::: RECORDS SUPPLIED :::

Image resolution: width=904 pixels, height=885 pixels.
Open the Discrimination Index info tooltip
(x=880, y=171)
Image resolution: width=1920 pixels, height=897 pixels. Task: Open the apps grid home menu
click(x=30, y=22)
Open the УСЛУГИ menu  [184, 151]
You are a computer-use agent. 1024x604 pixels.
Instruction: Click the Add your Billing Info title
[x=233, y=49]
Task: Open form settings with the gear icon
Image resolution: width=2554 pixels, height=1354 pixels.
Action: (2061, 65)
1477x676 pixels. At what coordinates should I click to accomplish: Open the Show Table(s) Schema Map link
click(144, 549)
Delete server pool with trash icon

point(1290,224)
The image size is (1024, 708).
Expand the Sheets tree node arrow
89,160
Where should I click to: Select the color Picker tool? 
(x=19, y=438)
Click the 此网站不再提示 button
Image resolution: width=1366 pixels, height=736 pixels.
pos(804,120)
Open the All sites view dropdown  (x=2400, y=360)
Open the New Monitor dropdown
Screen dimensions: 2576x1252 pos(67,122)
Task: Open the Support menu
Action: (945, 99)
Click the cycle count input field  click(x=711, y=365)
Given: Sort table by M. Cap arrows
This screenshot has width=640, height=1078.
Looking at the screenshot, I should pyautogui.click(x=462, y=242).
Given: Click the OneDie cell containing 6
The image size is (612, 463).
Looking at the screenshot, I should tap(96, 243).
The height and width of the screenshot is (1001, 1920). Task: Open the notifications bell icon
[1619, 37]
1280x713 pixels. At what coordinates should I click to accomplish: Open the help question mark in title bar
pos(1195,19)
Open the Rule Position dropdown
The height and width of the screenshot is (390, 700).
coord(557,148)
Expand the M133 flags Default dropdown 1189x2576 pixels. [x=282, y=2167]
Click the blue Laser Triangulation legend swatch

:::

• [YOUR TASK]: Put every line of the items above into a numbered list, leaving out any blank lines.

• [THE RESULT]:
1. Image resolution: width=904 pixels, height=885 pixels.
2. Open the Discrimination Index info tooltip
3. (x=880, y=171)
4. Image resolution: width=1920 pixels, height=897 pixels. Task: Open the apps grid home menu
5. click(x=30, y=22)
6. Open the УСЛУГИ menu  [184, 151]
7. You are a computer-use agent. 1024x604 pixels.
8. Instruction: Click the Add your Billing Info title
9. [x=233, y=49]
10. Task: Open form settings with the gear icon
11. Image resolution: width=2554 pixels, height=1354 pixels.
12. Action: (2061, 65)
13. 1477x676 pixels. At what coordinates should I click to accomplish: Open the Show Table(s) Schema Map link
14. click(144, 549)
15. Delete server pool with trash icon
16. point(1290,224)
17. The image size is (1024, 708).
18. Expand the Sheets tree node arrow
19. 89,160
20. Where should I click to: Select the color Picker tool? 
21. (x=19, y=438)
22. Click the 此网站不再提示 button
23. Image resolution: width=1366 pixels, height=736 pixels.
24. pos(804,120)
25. Open the All sites view dropdown  (x=2400, y=360)
26. Open the New Monitor dropdown
27. Screen dimensions: 2576x1252 pos(67,122)
28. Task: Open the Support menu
29. Action: (945, 99)
30. Click the cycle count input field  click(x=711, y=365)
31. Given: Sort table by M. Cap arrows
32. This screenshot has width=640, height=1078.
33. Looking at the screenshot, I should pyautogui.click(x=462, y=242).
34. Given: Click the OneDie cell containing 6
35. The image size is (612, 463).
36. Looking at the screenshot, I should tap(96, 243).
37. The height and width of the screenshot is (1001, 1920). Task: Open the notifications bell icon
38. [1619, 37]
39. 1280x713 pixels. At what coordinates should I click to accomplish: Open the help question mark in title bar
40. pos(1195,19)
41. Open the Rule Position dropdown
42. The height and width of the screenshot is (390, 700).
43. coord(557,148)
44. Expand the M133 flags Default dropdown 1189x2576 pixels. [x=282, y=2167]
45. Click the blue Laser Triangulation legend swatch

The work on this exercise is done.